» Aufgabe:
Stimmen die folgenden Aussagen mit dem Text über gutartige Lebertumoren überein? Antworten Sie bei jeder Aussage mit Ja oder Nein und zitieren Sie dazu die entscheidenden Worte des Textes wörtlich.
1. Gutartige Lebertumoren bilden keine Metastasen in anderen Organen.
2. Leberhämangiome treten meist zu mehreren auf.
3. Leberhämangiome verursachen bei Betroffenen in der Regel starke Beschwerden.

Überblick: Was sind gutartige Lebertumoren?
Gutartige Lebertumoren sind keine Seltenheit und es gibt eine ganze Reihe davon. Charakteristisch für gutartige Tumoren in der Leber ist, dass sie nicht in benachbartes Gewebe einwachsen und auch keine Absiedelungen (Metastasen) in anderen Organen bilden. Dennoch können gutartige Lebertumoren wachsen, beträchtliche Grössen erreichen und die Funktion von Organen beeinträchtigen. Ärztinnen und Ärzte unterscheiden verschiedene Arten von gutartigen Lebertumoren.
Hämangiome in der Leber
Leberhämangiome sind die häufigsten gutartigen Lebertumoren, die ihren Ursprung in den Blutgefässen haben. Umgangssprachlich heissen sie „Blutschwämmchen“ und in der Fachsprache auch kavernöse Hämangiome. Meist treten sie als einzelne Tumoren auf. Allerdings finden sich Hämangiome bei bis zu 40 Prozent der Betroffenen sowohl im rechten als auch im linken Leberlappen. Sie können unterschiedlich gross werden – von wenigen Millimetern bis zu mehr als 20 Zentimeter. Die meisten Lebertumoren sind jedoch klein und messen weniger als fünf Zentimeter. Oft verspüren Betroffene keine Symptome.

» Angezeigte Daten:
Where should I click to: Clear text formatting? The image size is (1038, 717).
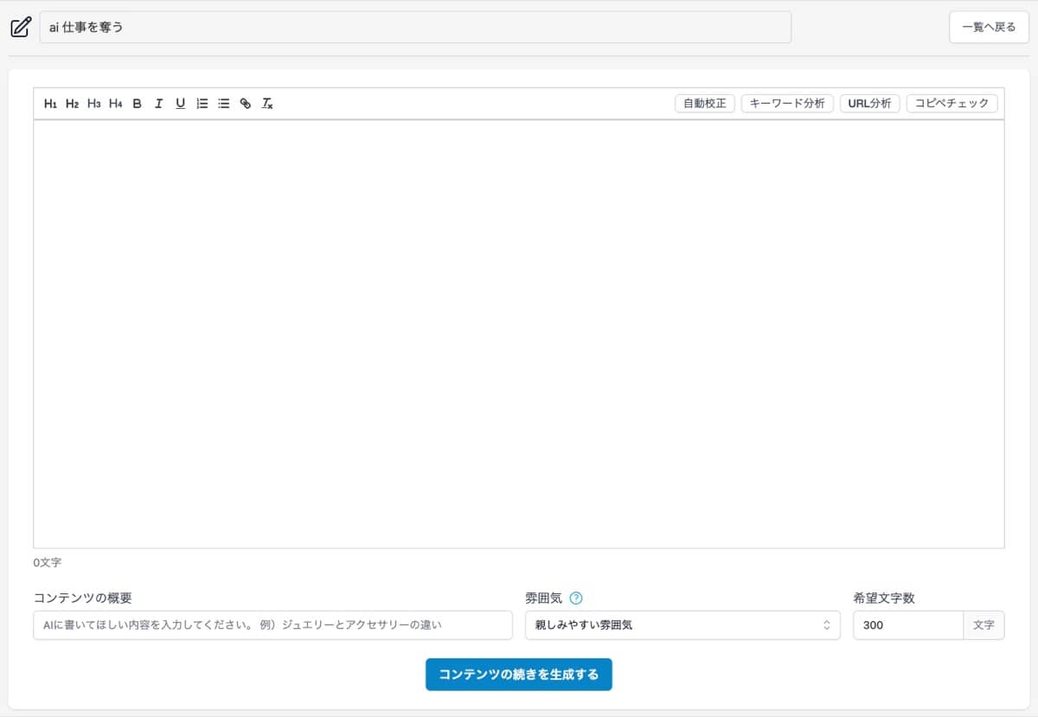pyautogui.click(x=266, y=103)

» Antwortbereich:
1. Ja: „auch keine Absiedelungen (Metastasen) in anderen Organen bilden“
2. Nein: „Meist treten sie als einzelne Tumoren auf.“
3. Nein: „Oft verspüren Betroffene keine Symptome.“